Among those doctors supporting a public option is the medical director of Oakland's Asian Health Services, which serves a large percentage of low income and uninsured patients.

"The fact that it's an option for people and it basically adds choice to the system, I think that's a very good thing for the system," Dr. George Lee said.

At an Asian Health Care Forum this week, 300 people gathered in Oakland's Chinatown.

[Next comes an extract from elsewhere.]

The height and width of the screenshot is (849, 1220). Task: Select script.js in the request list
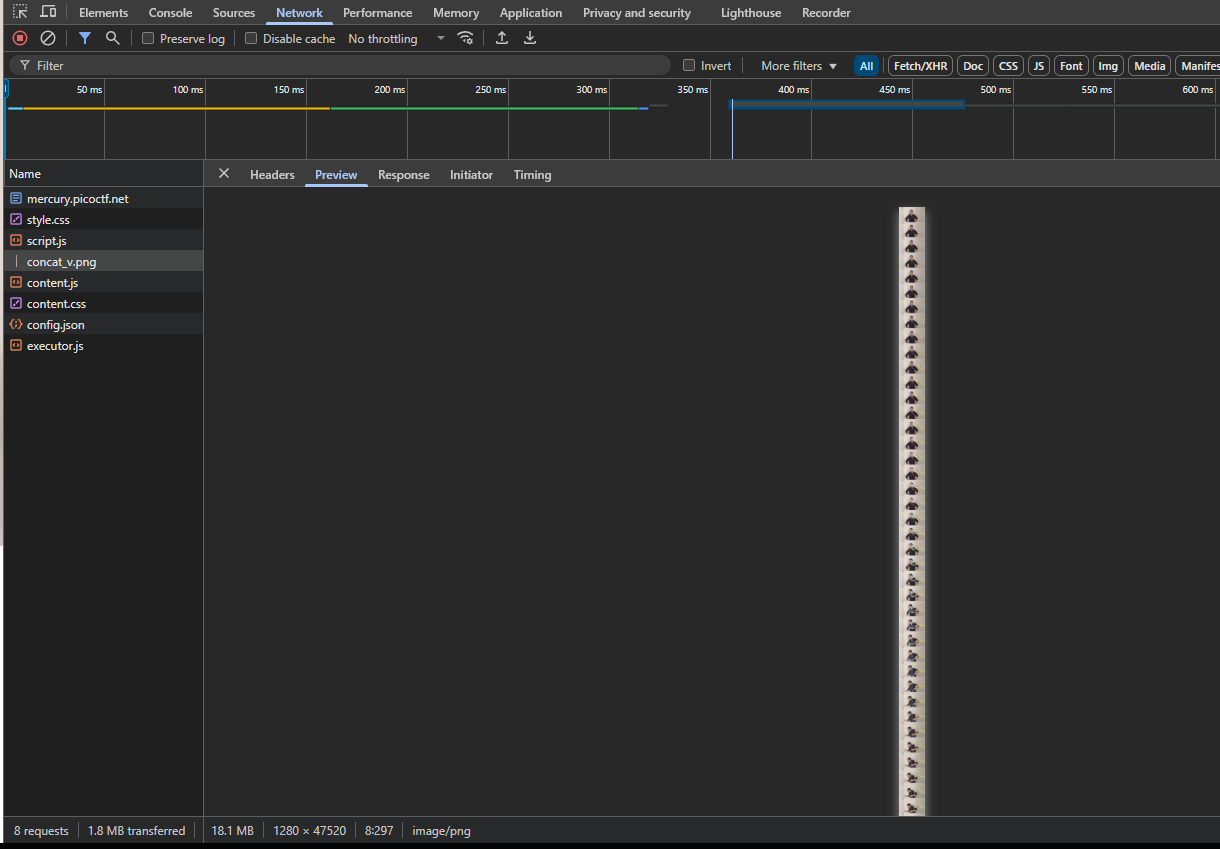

Sanggue Son, a Korean immigrant living in Fremont, says cost is his biggest concern. He says private insurance is too expensive.

"Even their $5 co-pay for their medications, that's really a difficult choice for them," Lee said, translating for Son.

Covering the poor and making the plan affordable for the middle class and not increasing the deficit is what the president is promising.

House Minority Leader John Boehner (R-Ohio) Thursday shared his assessment of the president's chances.

"I don't think there is any chance that these big government health care proposals are going to pass either the House or the Senate," he said.

Friday, first lady Michelle Obama joins the push for the president's health care plan. She is delivering a speech in Washington on the need for health insurance reform and its impact on women and families. On the campaign trail they called her "the closer."